Ia menjelaskan, hingga 30 Juni 2026 cakupan kepesertaan JKN telah mencapai 98,60 persen dari total penduduk Indonesia. Namun, tingkat keaktifan peserta baru berada pada angka 80,25 persen. Kondisi tersebut menunjukkan masih terdapat peserta yang belum aktif akibat keterlambatan maupun ketidakmampuan membayar iuran tepat waktu. Karena itu, NADI JKN menjadi bagian dari strategi retensi dan reaktivasi peserta yang selama ini terus dikembangkan BPJS Kesehatan.
Dukungan terhadap program tersebut juga datang dari Wakil Menteri Desa dan Pembangunan Daerah Tertinggal Republik Indonesia, Ahmad Riza Patria. Ia menilai keterlibatan BUMDes, koperasi desa, dan lembaga masyarakat akan memperluas jangkauan layanan hingga ke wilayah pedesaan.
“Saya berharap BUMDes, koperasi desa, maupun lembaga masyarakat lainnya dapat menjadi mitra strategis BPJS Kesehatan dalam menjalankan Program NADI JKN,” kata Ahmad Riza Patria.
Saat ini uji coba skema konvensional dilaksanakan di lima kantor cabang BPJS Kesehatan, yakni Jakarta Selatan, Pangkalpinang, Boyolali, Banyuwangi, dan Parepare. Mitra daerah yang telah bergabung antara lain BUMDes Mandiri Utama Kemuja di Pangkalpinang, BUMDes Tirta Mandiri dan BUMDes Tumang di Boyolali, PT Pos Indonesia di Banyuwangi, serta Koperasi Desa Merah Putih Mattiro Ade di Parepare. Sementara itu, PT GoTo Gojek Tokopedia Tbk menjadi mitra pertama pada skema digital.
Chief of Public Affairs PT GoTo Gojek Tokopedia Tbk, Dyan Shinto Eko Nugroho, mengungkapkan hingga kini terdapat 3.147 mitra Gojek di luar desil 1–5 yang telah terdaftar sebagai peserta BPJS Kesehatan bersama anggota keluarganya. Menurut dia, skema tersebut memberikan kepastian perlindungan kesehatan bagi pekerja sektor informal yang memiliki mobilitas tinggi.
“Melalui skema ini, mereka memperoleh perlindungan dari risiko biaya kesehatan yang tidak terduga,” ujar Dyan Shinto Eko Nugroho.
Program NADI JKN juga mendapat dukungan dari Utusan Khusus Presiden Bidang Pembinaan Generasi Muda dan Pekerja Seni, Raffi Ahmad. Ia mengajak generasi muda, pekerja informal, dan pelaku UMKM mulai menyisihkan sebagian pendapatan untuk menjaga perlindungan kesehatan keluarga.

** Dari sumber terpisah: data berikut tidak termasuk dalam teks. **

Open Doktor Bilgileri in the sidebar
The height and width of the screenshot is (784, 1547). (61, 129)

“Dengan cara ini, masyarakat dapat mempertahankan kepesertaan JKN secara aktif tanpa terbebani pembayaran sekaligus,” kata Raffi Ahmad.
baca juga:
- Wawali Baubau Wa Ode Hamsinah Lepas Pramuka ke Cibubur Mengikuti Jamnas XII, Titip Pesan …

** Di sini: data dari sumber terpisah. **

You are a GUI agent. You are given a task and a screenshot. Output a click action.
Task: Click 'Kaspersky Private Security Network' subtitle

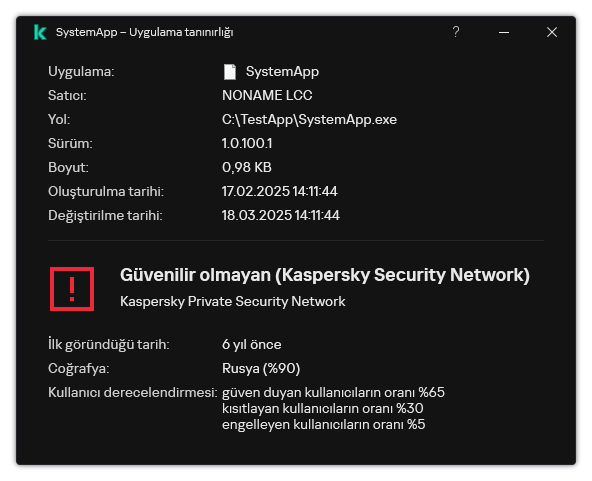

- BPJS Kesehatan Gandeng GoTo dan BUMDes Jalankan Program NADI JKN
Secara historis, Program Jaminan Kesehatan Nasional mulai diberlakukan pada 1 Januari 2014 sebagai amanat Undang-Undang Nomor 40 Tahun 2004 tentang Sistem Jaminan Sosial Nasional dan dikelola oleh BPJS Kesehatan. Dalam lebih dari satu dekade pelaksanaannya, Indonesia menjadi salah satu negara dengan cakupan jaminan kesehatan terbesar di dunia. Secara internasional, Organisasi Kesehatan Dunia (WHO) dan Perserikatan Bangsa-Bangsa (PBB) melalui agenda Sustainable Development Goals (SDGs) terus mendorong setiap negara memperluas Universal Health Coverage (UHC), yakni akses layanan kesehatan yang berkualitas tanpa menimbulkan beban keuangan bagi masyarakat. Kehadiran Program NADI JKN dinilai menjadi salah satu inovasi untuk memperkuat keberlanjutan sistem JKN sekaligus mendukung pencapaian target UHC di Indonesia.(*)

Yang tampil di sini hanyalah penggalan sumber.